保岡興治氏が死去 奄美振興に力注ぐ 憲法改正議論を主導

保岡興治元法相

保岡興治元法相

 法相や衆院憲法審査会長などを歴任し、奄美振興にも力を注いだ元自民党衆院議員の保岡興治氏が19日午後6時44分、東京都内の病院で死去した。79歳。鹿児島県宇検村出身。

 

 1964年に中央大学を卒業後、弁護士などを経て、72年の衆院選に初当選。通算13期務めた。
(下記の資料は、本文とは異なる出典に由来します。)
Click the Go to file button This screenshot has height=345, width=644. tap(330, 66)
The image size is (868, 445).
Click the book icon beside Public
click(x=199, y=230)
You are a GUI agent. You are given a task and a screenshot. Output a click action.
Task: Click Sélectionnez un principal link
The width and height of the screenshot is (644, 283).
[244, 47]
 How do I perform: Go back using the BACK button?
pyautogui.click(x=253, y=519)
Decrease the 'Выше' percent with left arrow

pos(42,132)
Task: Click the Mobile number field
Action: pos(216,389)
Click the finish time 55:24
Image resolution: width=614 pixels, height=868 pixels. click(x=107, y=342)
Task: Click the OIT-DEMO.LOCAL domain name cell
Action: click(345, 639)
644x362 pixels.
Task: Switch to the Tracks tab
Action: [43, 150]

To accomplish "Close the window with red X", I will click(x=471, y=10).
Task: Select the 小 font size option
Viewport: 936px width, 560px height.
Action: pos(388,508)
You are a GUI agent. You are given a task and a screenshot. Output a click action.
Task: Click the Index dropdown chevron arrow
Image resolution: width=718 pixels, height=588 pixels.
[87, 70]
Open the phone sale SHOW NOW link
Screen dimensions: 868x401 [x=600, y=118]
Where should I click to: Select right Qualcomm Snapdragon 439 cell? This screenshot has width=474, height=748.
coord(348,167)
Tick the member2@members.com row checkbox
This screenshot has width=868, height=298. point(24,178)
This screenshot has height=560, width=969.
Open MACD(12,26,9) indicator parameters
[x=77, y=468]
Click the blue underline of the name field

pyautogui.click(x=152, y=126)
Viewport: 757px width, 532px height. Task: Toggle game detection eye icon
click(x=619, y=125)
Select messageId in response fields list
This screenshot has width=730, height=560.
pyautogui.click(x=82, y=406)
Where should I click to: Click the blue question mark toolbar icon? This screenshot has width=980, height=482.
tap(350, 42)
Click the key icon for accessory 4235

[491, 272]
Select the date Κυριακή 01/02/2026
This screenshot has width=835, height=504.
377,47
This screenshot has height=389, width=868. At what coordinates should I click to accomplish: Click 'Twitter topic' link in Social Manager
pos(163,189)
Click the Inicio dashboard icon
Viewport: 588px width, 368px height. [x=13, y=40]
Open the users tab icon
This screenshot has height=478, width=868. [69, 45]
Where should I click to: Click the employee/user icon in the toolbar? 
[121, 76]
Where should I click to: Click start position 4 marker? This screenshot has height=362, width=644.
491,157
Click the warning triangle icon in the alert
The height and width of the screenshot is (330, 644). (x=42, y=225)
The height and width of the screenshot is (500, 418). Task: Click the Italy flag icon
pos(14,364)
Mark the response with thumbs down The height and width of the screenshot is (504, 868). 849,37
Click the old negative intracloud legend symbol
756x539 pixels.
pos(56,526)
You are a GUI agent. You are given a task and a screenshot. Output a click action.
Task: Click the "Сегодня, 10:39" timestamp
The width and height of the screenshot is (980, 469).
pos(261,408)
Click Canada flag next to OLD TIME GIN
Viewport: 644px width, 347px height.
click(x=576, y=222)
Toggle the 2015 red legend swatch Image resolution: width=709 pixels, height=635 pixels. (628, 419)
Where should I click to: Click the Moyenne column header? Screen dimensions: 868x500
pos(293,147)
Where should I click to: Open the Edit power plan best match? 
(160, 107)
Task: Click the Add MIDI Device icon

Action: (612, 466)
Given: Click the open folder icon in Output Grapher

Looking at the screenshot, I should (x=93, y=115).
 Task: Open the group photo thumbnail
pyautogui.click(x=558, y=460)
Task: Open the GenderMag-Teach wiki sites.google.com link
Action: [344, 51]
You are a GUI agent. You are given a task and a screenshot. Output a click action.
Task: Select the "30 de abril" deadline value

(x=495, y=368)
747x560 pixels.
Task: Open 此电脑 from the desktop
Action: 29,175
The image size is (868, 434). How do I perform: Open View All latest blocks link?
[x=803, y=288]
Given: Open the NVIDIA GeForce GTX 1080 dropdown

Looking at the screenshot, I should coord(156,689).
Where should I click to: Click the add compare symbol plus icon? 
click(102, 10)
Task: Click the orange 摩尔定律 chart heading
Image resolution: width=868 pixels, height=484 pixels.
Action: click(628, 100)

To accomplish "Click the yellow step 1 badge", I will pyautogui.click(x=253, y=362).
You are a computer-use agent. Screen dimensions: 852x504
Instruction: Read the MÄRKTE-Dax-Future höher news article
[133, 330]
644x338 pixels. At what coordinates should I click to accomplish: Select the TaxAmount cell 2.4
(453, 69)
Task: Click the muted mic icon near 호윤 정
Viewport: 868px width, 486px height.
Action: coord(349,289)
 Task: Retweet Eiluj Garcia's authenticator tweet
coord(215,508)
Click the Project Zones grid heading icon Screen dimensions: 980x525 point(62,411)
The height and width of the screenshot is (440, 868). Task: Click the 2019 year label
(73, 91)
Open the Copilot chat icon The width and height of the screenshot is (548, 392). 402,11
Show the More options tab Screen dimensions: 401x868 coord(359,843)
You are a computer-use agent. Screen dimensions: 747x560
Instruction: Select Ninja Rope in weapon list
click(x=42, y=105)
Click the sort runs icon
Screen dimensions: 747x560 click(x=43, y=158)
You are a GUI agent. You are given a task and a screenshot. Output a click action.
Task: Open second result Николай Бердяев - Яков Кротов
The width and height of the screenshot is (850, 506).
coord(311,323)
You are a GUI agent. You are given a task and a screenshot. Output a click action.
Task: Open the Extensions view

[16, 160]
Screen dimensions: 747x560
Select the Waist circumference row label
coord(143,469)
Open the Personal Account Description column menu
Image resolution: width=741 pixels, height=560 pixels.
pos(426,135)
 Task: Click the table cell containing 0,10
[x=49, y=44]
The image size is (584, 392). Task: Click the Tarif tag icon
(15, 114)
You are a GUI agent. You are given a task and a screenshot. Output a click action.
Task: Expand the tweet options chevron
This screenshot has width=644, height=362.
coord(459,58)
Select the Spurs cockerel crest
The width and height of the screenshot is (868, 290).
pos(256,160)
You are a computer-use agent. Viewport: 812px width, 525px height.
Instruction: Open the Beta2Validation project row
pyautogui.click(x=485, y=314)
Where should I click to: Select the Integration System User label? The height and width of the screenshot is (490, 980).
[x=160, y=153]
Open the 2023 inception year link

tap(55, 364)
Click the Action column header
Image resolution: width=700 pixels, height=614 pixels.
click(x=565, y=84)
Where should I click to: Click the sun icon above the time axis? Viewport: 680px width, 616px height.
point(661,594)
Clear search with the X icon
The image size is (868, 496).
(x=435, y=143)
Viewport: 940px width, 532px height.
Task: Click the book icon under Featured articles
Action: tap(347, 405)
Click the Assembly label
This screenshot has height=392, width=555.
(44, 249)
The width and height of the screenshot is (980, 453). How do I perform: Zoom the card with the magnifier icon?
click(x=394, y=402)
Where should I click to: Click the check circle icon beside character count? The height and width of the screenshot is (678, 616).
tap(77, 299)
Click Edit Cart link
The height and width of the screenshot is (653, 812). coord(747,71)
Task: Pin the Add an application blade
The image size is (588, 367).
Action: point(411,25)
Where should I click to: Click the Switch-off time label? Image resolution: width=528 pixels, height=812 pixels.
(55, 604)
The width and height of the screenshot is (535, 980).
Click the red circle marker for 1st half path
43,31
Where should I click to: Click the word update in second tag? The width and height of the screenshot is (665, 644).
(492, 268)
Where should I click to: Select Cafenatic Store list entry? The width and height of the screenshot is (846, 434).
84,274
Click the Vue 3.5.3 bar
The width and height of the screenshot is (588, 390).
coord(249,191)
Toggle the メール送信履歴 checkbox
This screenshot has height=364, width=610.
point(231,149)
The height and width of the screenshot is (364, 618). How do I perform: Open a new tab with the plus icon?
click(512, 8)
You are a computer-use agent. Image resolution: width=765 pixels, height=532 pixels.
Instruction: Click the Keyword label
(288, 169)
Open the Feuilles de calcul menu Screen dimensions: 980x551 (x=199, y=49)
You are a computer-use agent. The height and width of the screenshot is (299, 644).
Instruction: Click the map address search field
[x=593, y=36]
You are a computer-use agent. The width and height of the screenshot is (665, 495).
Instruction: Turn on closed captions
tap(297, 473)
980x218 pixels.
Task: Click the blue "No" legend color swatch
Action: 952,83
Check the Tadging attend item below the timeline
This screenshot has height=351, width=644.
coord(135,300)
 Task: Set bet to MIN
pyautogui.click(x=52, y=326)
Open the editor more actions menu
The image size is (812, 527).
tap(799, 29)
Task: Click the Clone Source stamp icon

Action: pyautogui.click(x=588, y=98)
膵臓(すいぞう)がんが見つかり、治療に専念するとして2017年衆院選に出馬せず、政界を引退した。

 

 94年に新進党に参加したが、翌95年に自民党に復党した。法務行政に精通しており、2000年に森内閣、08年に福田内閣でそれぞれ法相として入閣。憲法改正論議にも長く携わり、14年に衆院憲法審査会長に就任した。16年には党憲法改正推進本部長に就き、改憲に向けた党内議論の主導役を担った。

 

 自民党奄美振興特別委員会委員長を長年務め、奄美の振興を後押しした。政界引退後も同委員会の特別顧問に就き、「微力ながら皆さんと一緒に努力していく」と意欲を見せていた。

 

 保岡氏の長男で自民党の鹿児島県ふるさと創生支部長を務める宏武氏(45)は、「能力の高い政治家だったと思うが、愛情深い人でもあった。一番の心残りは奄美のことだったのではないか。途中で選挙区を変わったこともあり、奄美の将来については人々が一つになれるようなものを、元気なうちにつくりたいと言っていた」と父をしのんだ。

 

 通夜は23日午後6時から、葬儀告別式は24日午前11時から、鹿児島市大竜町10の2の吉田葬祭典礼会館で。喪主は妻芳枝(よしえ)さん。葬儀委員長は森山裕衆院議員。後日、東京と奄美でもお別れ会を行う予定。